Executives say slower hiring, rising concessions, heavy supply are weighing on rent growth
Hiring slowdowns are cooling apartment demand in several major cities, including Los Angeles, where weakness in the entertainment industry has weighed on employment and renter demand. (Christopher Montagne-Waggoner/CoStar)
Hiring slowdowns are cooling apartment demand in several major cities, including Los Angeles, where weakness in the entertainment industry has weighed on employment and renter demand. (Christopher Montagne-Waggoner/CoStar)
CoStar News
February 11, 2026 | 8:10 P.M.

Apartment demand is losing steam in some of the country’s biggest cities as the job market cools.

Executives at Essex Property Trust and Equity Residential — two publicly traded landlords with significant exposure to apartments in coastal cities — warned that demand flattened in the second half of 2025 as slower hiring and layoffs weighed on markets from Seattle to Washington, D.C.

Apartment owners reported that slower hiring is colliding with elevated new supply and heavier use of concessions to pressure rent growth, particularly in job-sensitive markets. According to CoStar's Apartments.com, rent growth turned positive on a monthly basis in January, but annual growth remains subdued in the West and South, where elevated supply continues to weigh on pricing.

"Heightened policy and geopolitical uncertainty took a toll on consumer and employer confidence causing an abrupt slowdown in job and rent growth in the second and third quarters,” Mark Parrell, chief executive officer of Equity Residential, told investors on a call this past week to discuss its fourth-quarter earnings.

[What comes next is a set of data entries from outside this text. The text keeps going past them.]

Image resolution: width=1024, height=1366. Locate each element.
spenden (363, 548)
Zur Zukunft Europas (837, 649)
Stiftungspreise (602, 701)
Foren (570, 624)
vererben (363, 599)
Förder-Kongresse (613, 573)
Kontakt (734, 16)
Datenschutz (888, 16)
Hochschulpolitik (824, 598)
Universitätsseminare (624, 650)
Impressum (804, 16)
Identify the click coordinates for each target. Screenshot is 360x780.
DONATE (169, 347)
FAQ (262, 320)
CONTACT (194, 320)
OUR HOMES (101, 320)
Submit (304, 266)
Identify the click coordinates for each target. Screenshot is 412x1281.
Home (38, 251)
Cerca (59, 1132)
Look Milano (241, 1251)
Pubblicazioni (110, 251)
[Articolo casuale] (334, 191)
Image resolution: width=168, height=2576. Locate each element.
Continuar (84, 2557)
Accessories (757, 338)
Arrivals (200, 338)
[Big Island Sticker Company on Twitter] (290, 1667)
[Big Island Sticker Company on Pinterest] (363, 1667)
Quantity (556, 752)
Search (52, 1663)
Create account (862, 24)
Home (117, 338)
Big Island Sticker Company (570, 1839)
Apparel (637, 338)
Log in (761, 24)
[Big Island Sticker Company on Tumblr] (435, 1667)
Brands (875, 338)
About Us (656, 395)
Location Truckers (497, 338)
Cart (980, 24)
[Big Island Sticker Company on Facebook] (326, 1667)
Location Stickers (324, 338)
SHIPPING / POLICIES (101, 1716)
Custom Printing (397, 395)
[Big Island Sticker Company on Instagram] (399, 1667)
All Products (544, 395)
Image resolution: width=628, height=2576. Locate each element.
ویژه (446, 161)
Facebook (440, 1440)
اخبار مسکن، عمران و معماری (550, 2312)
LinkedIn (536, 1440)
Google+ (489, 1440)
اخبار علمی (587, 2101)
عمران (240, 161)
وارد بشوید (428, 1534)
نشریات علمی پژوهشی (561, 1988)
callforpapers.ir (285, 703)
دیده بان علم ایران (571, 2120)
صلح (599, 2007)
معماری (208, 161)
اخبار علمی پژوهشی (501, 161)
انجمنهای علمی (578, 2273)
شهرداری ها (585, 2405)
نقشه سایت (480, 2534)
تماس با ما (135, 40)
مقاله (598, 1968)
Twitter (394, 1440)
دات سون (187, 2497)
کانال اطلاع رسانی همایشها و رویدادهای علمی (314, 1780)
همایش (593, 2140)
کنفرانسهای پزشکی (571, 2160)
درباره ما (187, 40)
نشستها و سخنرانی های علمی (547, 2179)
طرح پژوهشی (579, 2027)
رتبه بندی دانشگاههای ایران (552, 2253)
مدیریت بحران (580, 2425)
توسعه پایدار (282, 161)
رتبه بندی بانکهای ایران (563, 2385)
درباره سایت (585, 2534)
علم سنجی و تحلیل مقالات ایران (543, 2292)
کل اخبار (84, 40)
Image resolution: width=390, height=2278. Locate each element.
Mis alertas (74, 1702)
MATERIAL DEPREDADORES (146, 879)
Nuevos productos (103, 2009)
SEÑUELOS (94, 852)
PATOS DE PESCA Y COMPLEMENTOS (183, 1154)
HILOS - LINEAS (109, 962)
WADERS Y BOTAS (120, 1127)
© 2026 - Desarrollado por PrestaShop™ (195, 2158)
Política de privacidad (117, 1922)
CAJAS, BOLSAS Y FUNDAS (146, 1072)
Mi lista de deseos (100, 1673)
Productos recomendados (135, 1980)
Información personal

That uncertainty has begun to show up in the labor data, particularly visible in markets where the federal government is a major employer. Federal government employment declined by 34,000 in January and is down 327,000, or 10.9%, from its October 2024 peak, according to the Bureau of Labor Statistics, as workers who accepted deferred resignation offers rolled off payrolls.

Landlords responded by leaning more heavily on concessions, such as free-rent incentives and other rent discounts, in weaker markets, though some have started pulling them back as occupancy improves.

"The impact seems to be fairly isolated," said Jay Parsons, a rental housing economist at Jay Parsons Research, pointing to pronounced slowing in job‑sensitive markets.

“A lot of the rent growth weakness has been traced not to the job market, but really to high supply in most of the country.”

Camden Property Trust said rents on new leases turned negative late last year even as renewal rent continued to post gains, a dynamic executives attributed to heavier use of concessions in high-supply Sun Belt markets rather than a deterioration in underlying demand.

West Coast apartment demand slides

Job-sensitive markets like Seattle have begun to show cracks, with landlords reporting weaker rent growth and leasing activity late last year.

"In Seattle, I have to acknowledge that in the fourth quarter, it was soft,” Angela Kleiman, president and chief executive officer of Essex Property Trust, told investors this past week on the company's fourth quarter earnings call. “It did not achieve the expectations that we had planned in terms of the rent growth and the lease numbers. We had several corporate announcements in terms of layoffs.”

The shortfall highlights how even modest job losses can weigh on rent growth in a market closely tied to the tech sector. An influx of new apartment supply completed over the past few years has further limited the pricing power.

“Seattle … has had a pretty good amount of supply in this cycle, and that’s contributed to the challenges there for operators,” Parsons said.

Data from Apartments.com found that apartment construction in the Seattle region peaked in 2024 and is set to fall sharply through 2026. A slowdown is expected to bring vacancies below 7% by the end of that time.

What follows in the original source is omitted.